「ルベー」
那砂がルベーのことを呼ぶ。
「なんだ? 一円もまけてやらんぞ」
「美味しいご飯を作ってくれたらもう五十円あげる」
「本当か!?」
「太っ腹――!」
ルベーが触ったのは腹ではない。
「そこは胸だ」
卓樹はルベーとイールさんを見ていて不安に感じる旨を那砂に話した。
「大丈夫? 食べ物作らせて」
「心配なら見張ればいいんじゃないか?」
「……ルベーはお金に困ってるの?」
「全然。父親がだいぶ稼いでいるらしいが、自分が稼いだお金で父親にプレゼントを買いたいらしいぞ」
卓樹が台所に様子を見に行くと、イールさんが料理の材料を用意しているところで、ルベーが暇をもてあましている感じだ。

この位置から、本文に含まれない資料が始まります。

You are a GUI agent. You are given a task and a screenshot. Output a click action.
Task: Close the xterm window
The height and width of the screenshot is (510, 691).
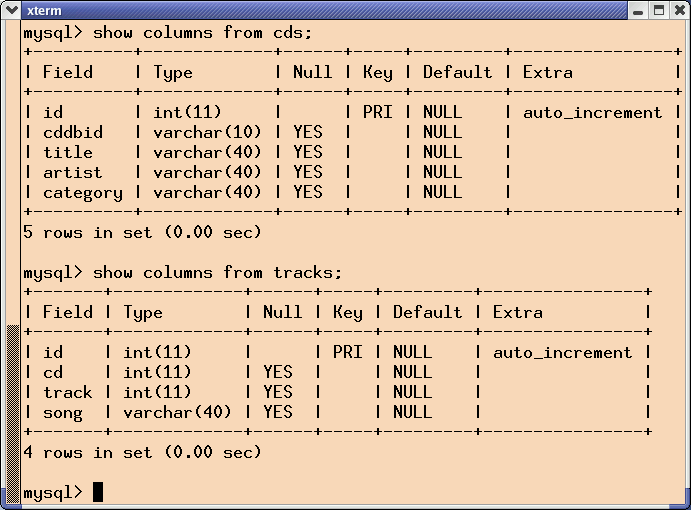point(680,10)
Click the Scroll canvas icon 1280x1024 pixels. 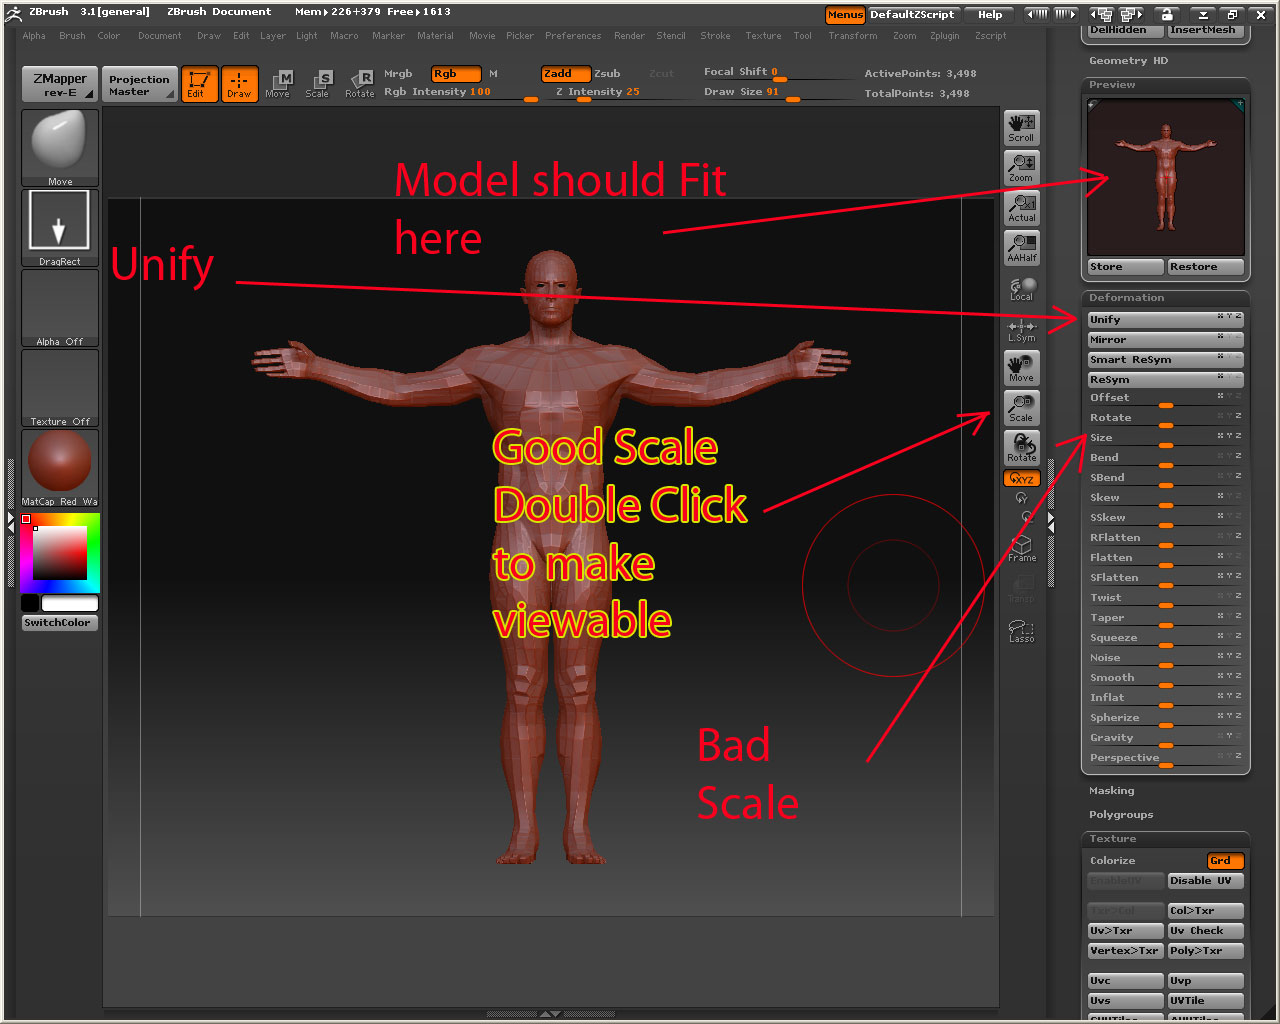[x=1021, y=127]
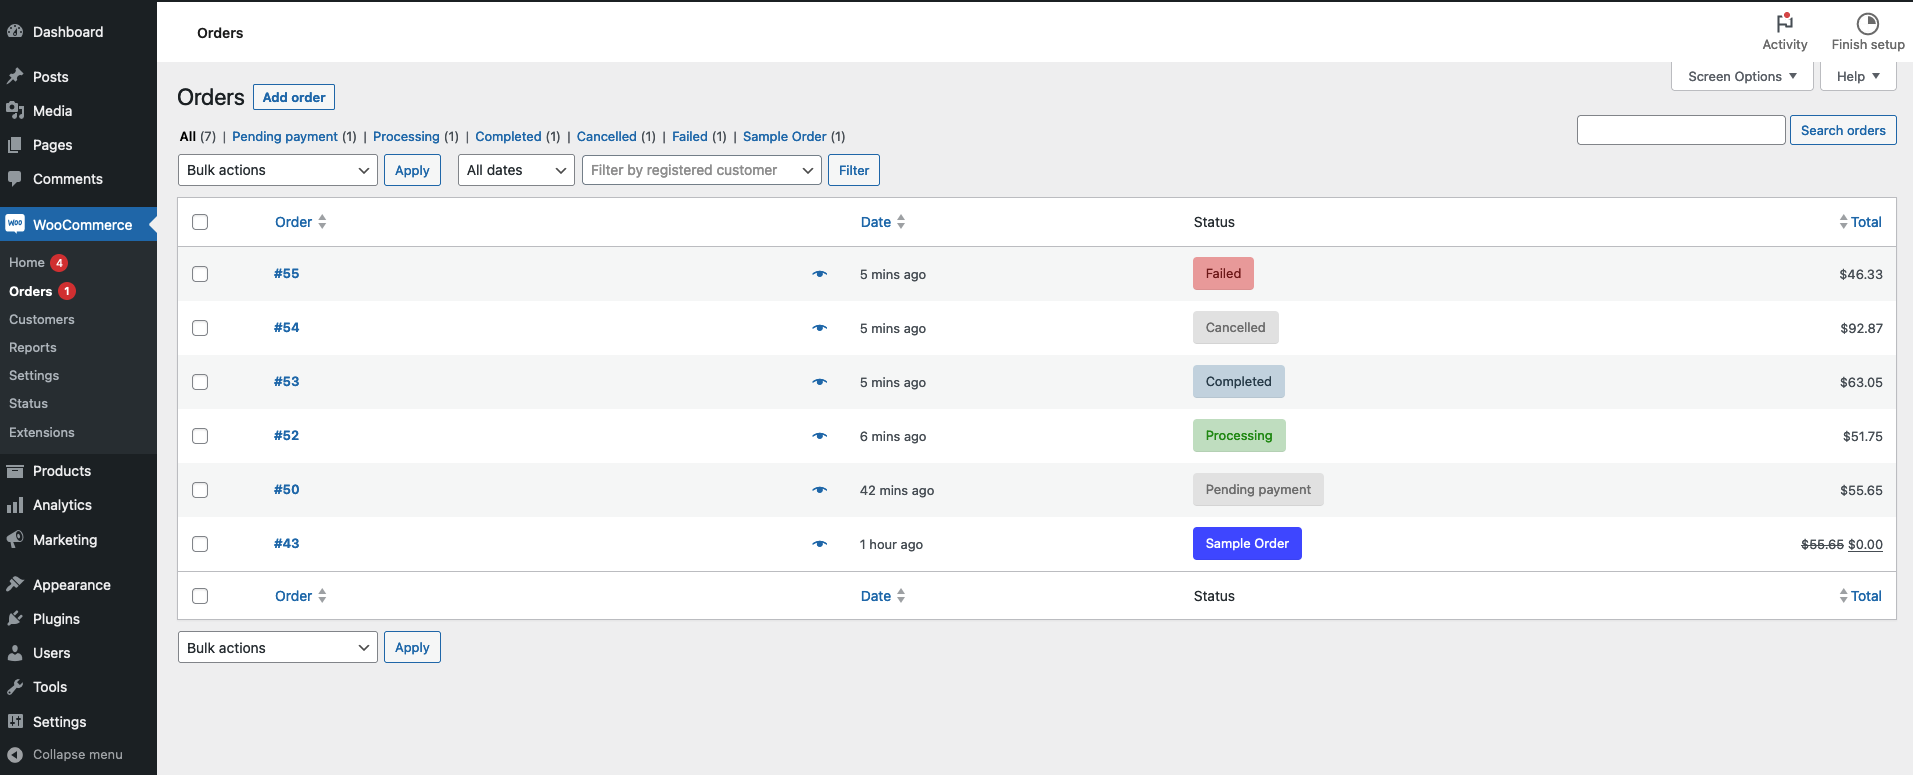Click the Analytics bar chart icon
Screen dimensions: 1913x775
15,505

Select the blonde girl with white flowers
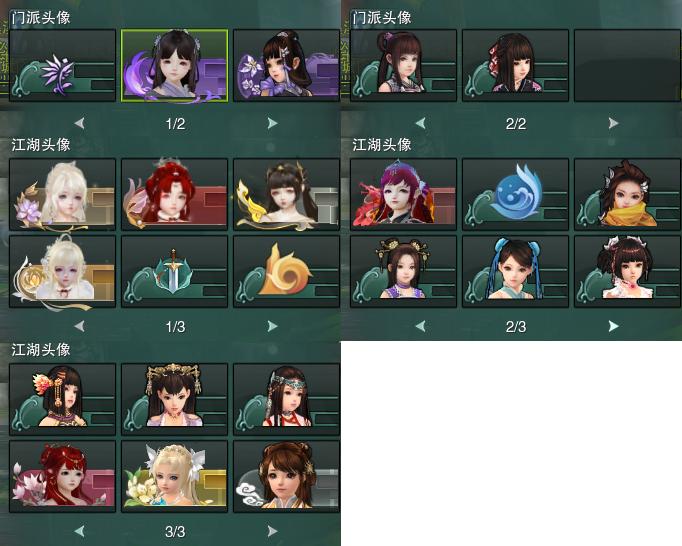coord(174,476)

「タクじゃない、ヒマ? ヒマよね? 遊んでさしあげてもいいわよ?」
構ってほしそうにルベーが卓樹に寄ってくる。だが手伝いに来たのだと言って断った。台所に行くと、洗いものが多すぎて汚れがひどかったはずの流しがキレイになっていたのできっと驚きの表情もすごいことになっていたであろう。
「劇的―――っ!!!!」
「え〜と……言わせてもらうと魔法使ったのゴミ捨てだけよ」
あまりの変わりように卓樹は確認せずにいられなくなる。
「まぶしーっ、魔法を使わずにこんなキレイになるの?」
「たやすい!イールは代代私の屋敷に仕える由緒ある血統だ。家事全般こなすぞ」
イールさんの万能さに卓樹はうっとりした。
「ああ……いいな。イールさんを執事さんって呼びたい」
「構いませんよ」
「かまおうよ、女としてさ」
卓樹がそういった理由は彼の中では執事=年季の入った男性だからである。